● **EXERCISES**
(1) Answer these questions about the Lira Vega text, one answer per line, marked like the questions.
(a) In what year did the group reform under the name Lira Vega?
(b) At which Belgrade club did the band make its first live appearance?
(c) For which band did they perform as an opening act in March 1999?
(2) Update the Lira Vega text: write out again the part that begins with the words containing "Lira Vega (Лира" and ends with "Vladimir Ðorđević (guitar).", changing "troupe" to "company".
(3) Decide whether each statement agrees with the Lira Vega text. Answer yes or no and quote the words that decide it.
(a) The band's first live appearance took place in March 1998.
(b) The tour across Slovenia was part of the Metelkova cultural centre anniversary.
(c) Nemanja Aćimović played drums when the band was formed.
>> Begin DOCUMENT SEGMENT
- Also known as: Pozorište Šešira
- Origin: Belgrade, Serbia
- Genres: Alternative rock; post-rock; surf rock; punk rock; pop rock; soul;
- Years active: 1998–2000; 2002–present;
- Labels: PGP-RTS, Beopolis, Lampshade Media
- Members: Vladimir Đorđević Zoja Borovčanin
- Past members: Boris Mladenović Dejan Utvar Dragan Novković Nemanja Aćimović

= Lira Vega =

Serbian alternative rock band

Lira Vega (Лира Вега; transl. Lyra Vega) is a Serbian alternative rock band formed in Belgrade in 1998.

Originally formed as a part of the theatrical troupe Pozorište Šešira (The Hat Theatre), the band initially performed under the Pozorište Šešira moniker. After touring with the troupe in 2000, the band ended their activity. The group reformed in 2002 under the name Lira Vega, gaining prominence on the Serbian and regional rock scene. Currently the band consists of forming members Zoja Borovčanin (vocals) and Vladimir Ðorđević (guitar).

== History ==
=== Pozorište Šešira (1998-2000) ===
The band was formed in 1998 as a part of the Theatrical troupe Pozorište Šešira (The Hat Theatre) by Zoja Borovčanin (vocals), Vladimir Ðorđević (guitar), Nemanja Aćimović (bass guitar) and Dejan Utrvar (drums), in order to compose the music for the play Zima ili snovi ili putovanje u svim pravcima (Winter or Dreams or Travelling in All Directions). Under the Pozorište Šešira moniker, the band had their first live appearance in March 1998 at the Belgrade club Underground, at the promotion of a hat fashion line by designer Ljudmila Stratimirović.

The song "Alfa Akvari" (transliteration for "Alpha Aquarii"), which promoted Zima ili snovi ili putovanje u svim pravcima, appeared on the first place of the Radio B92 domestic singles list for several weeks. Following the success of the single, the band started performing frequently at Belgrade clubs and in March 1999 the band performed as an opening act for Obojeni Program. In December of the same year, with the Pozorište Šešira theatre troupe, they had a tour across Slovenia as a part of the Metelkova cultural centre anniversary. After the tour, the band ended their activity.
>> End DOCUMENT SEGMENT
>> Begin DATA EXCERPT
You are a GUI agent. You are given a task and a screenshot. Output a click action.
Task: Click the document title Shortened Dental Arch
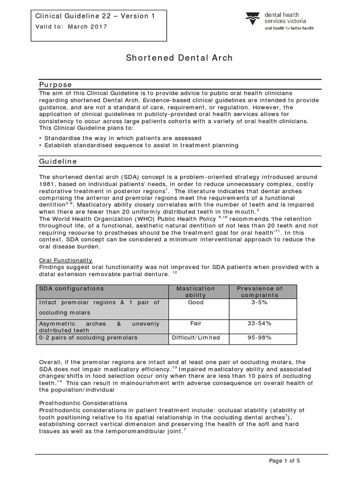(x=179, y=58)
>> End DATA EXCERPT
● **EXPECTED ANSWERS**
(1)
(a) 2002
(b) Underground
(c) Obojeni Program

(2)
Lira Vega (Лира Вега; transl. Lyra Vega) is a Serbian alternative rock band formed in Belgrade in 1998.

Originally formed as a part of the theatrical company Pozorište Šešira (The Hat Theatre), the band initially performed under the Pozorište Šešira moniker. After touring with the company in 2000, the band ended their activity. The group reformed in 2002 under the name Lira Vega, gaining prominence on the Serbian and regional rock scene. Currently the band consists of forming members Zoja Borovčanin (vocals) and Vladimir Ðorđević (guitar).

(3)
(a) Yes: "the band had their first live appearance in March 1998 at the Belgrade club Underground"
(b) Yes: "they had a tour across Slovenia as a part of the Metelkova cultural centre anniversary"
(c) No: "Nemanja Aćimović (bass guitar)"